Royal Mint Launches Queen’s Beasts
The Royal
Mint of the United Kingdom (www.royalmint.com)
has launched an intriguing new series of bullion coins called the Queen’s
Beasts, “ten creatures that have featured throughout hundreds of years of
British royal heraldry. The series will be introduced a ‘beast’ at a time,
starting with the gallant Lion of England, by British coin designer Jody Clark,”

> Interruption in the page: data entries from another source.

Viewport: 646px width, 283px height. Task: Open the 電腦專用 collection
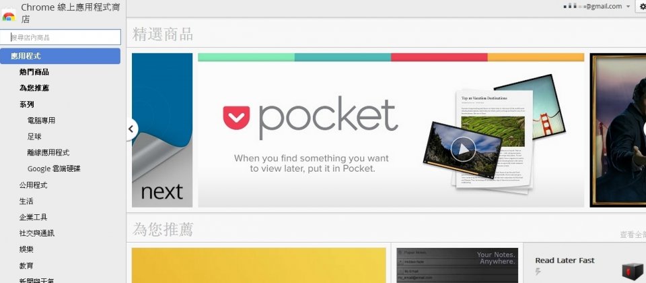click(41, 121)
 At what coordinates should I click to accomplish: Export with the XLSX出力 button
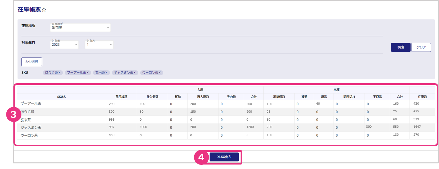[224, 157]
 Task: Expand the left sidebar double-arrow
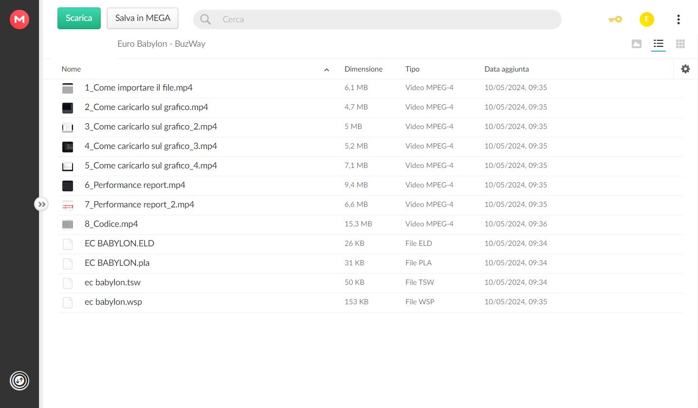[41, 204]
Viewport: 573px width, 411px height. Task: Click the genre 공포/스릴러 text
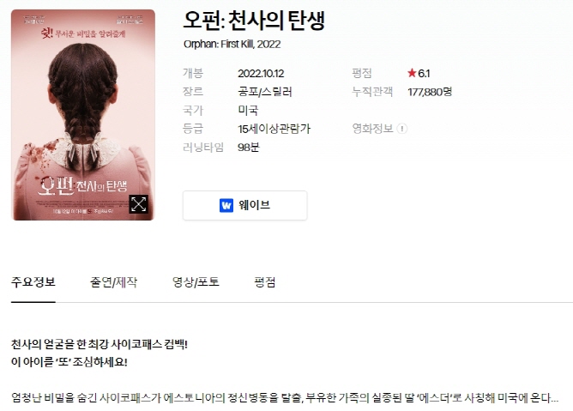[265, 92]
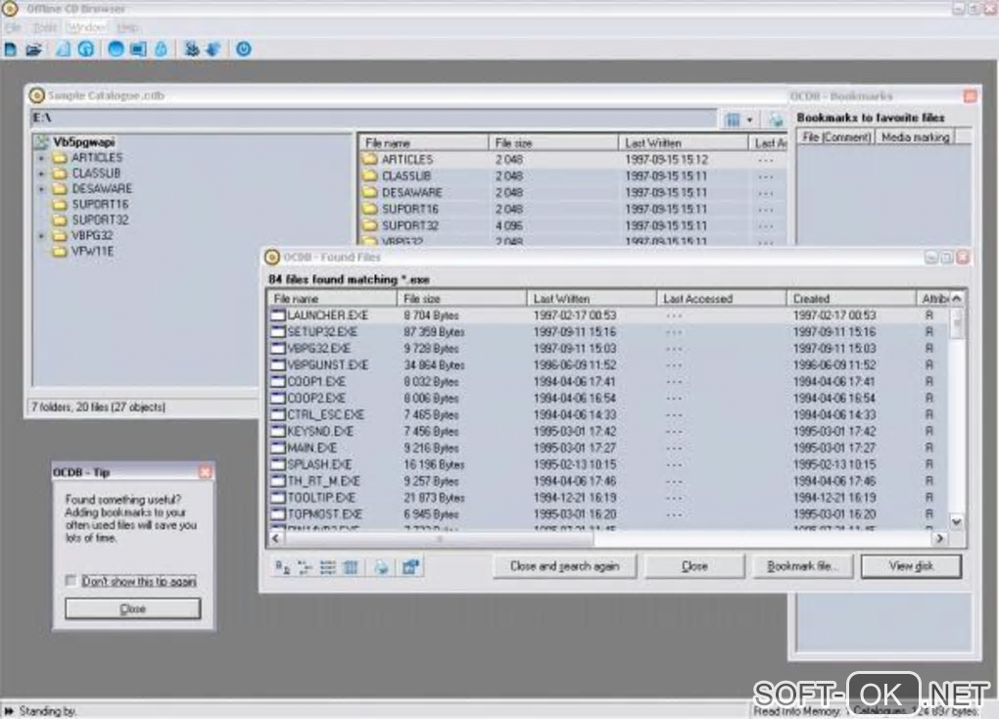Expand the DESAWARE folder tree node
Viewport: 999px width, 719px height.
point(42,189)
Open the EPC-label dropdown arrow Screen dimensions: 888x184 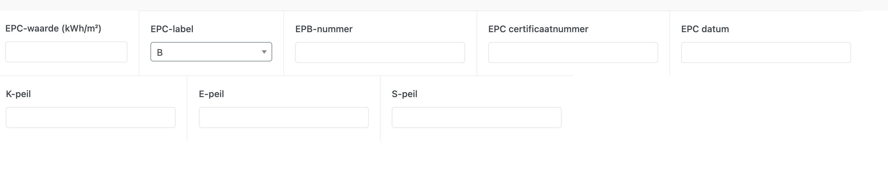(x=264, y=52)
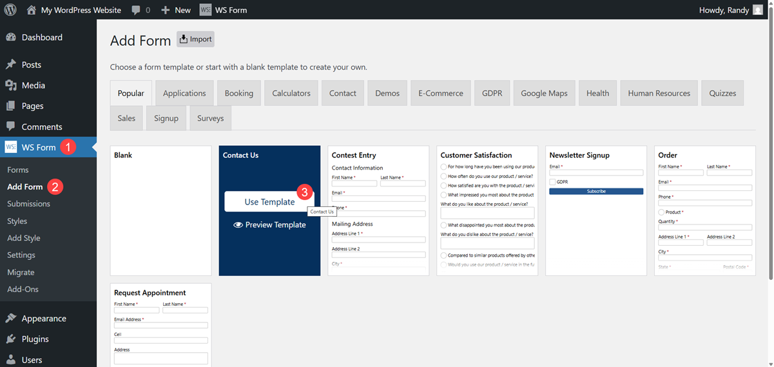
Task: Click the Import button
Action: [195, 39]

according to a March 29 press release from the Mint.
There are
three versions of the first release, the lion, including the Mint’s first 2-ounce
silver coin, which carries a 5-pound denomination coin; a 25-pound, one
quarter-ounce gold piece, and a 100 pound, 1-ounce gold coin. Mintages will be unlimited.
These coins
will be sold by the mint’s bullion department (www.royalmintbullion.com) to UK buyers
and by bullion dealers around the world.
U.S. dealer, A Mark, is a distributor for the coins, and I have seen
them for sale at APMEX and JM Bullion as well as on eBay. Other dealers will soon carry them too.
So far only
the gold coin has been released, and premiums are comparable to those for
American Gold Eagles and other major world gold bullion issues.
Initial
reaction from buyers has been very positive, especially because of the striking
design of a growling lion on top of a heraldic coat of arms, which symbolizes “the
various strands of royal ancestry brought together in a young woman about to be
crowned queen. Each beast, used as a heraldic badge by generations that went
before her, was inspired by the King’s Beasts of Henry VIII that still line the
bridge over the moat at his Hampton Court Palace.”
The
inspiration for the series is a series of ten sculptures that are each ten
meters tall created for the 1953 coronation of Queen Elizabeth, which now
reside in the Canadian Museum of History in Quebec.
Since many
buyers are unable to afford one-ounce gold pieces, there is considerable
interest in the silver and smaller gold coins provided that premiums are
reasonably low. I expect all three to be
popular in the UK and around the world.
The
designer, Jody Clark, is best known as the artist who created the current fifth
effigy of the Queen that began to appear on UK coins last year, and as the
designer of the widely-admired 2014 proof Britannia coins with an art deco kind
of design that is without question the most popular in the proof Britannia
series.
Clark
explained his work on the news series this way: “I took inspiration from the
original Queen’s Beasts, both the original versions in Canada and the Portland
Stone replicas here that look out over Kew Gardens. They are very stylized and
look imposing as statues, but the challenge was to capture this on the surface
of a coin.”
“I
researched the origins of heraldry and coats of arms, and wanted to replicate
the sense of strength and courage they were designed to convey. I created a
sense of movement to make the beasts bold and dynamic, but the shields they
guard still feature strongly as they are integral to the story.”
This new
series is the third major Royal Mint bullion coin series after the sovereign
and Britannia coins, or the fourth if one also counts the Lunar calendar
series.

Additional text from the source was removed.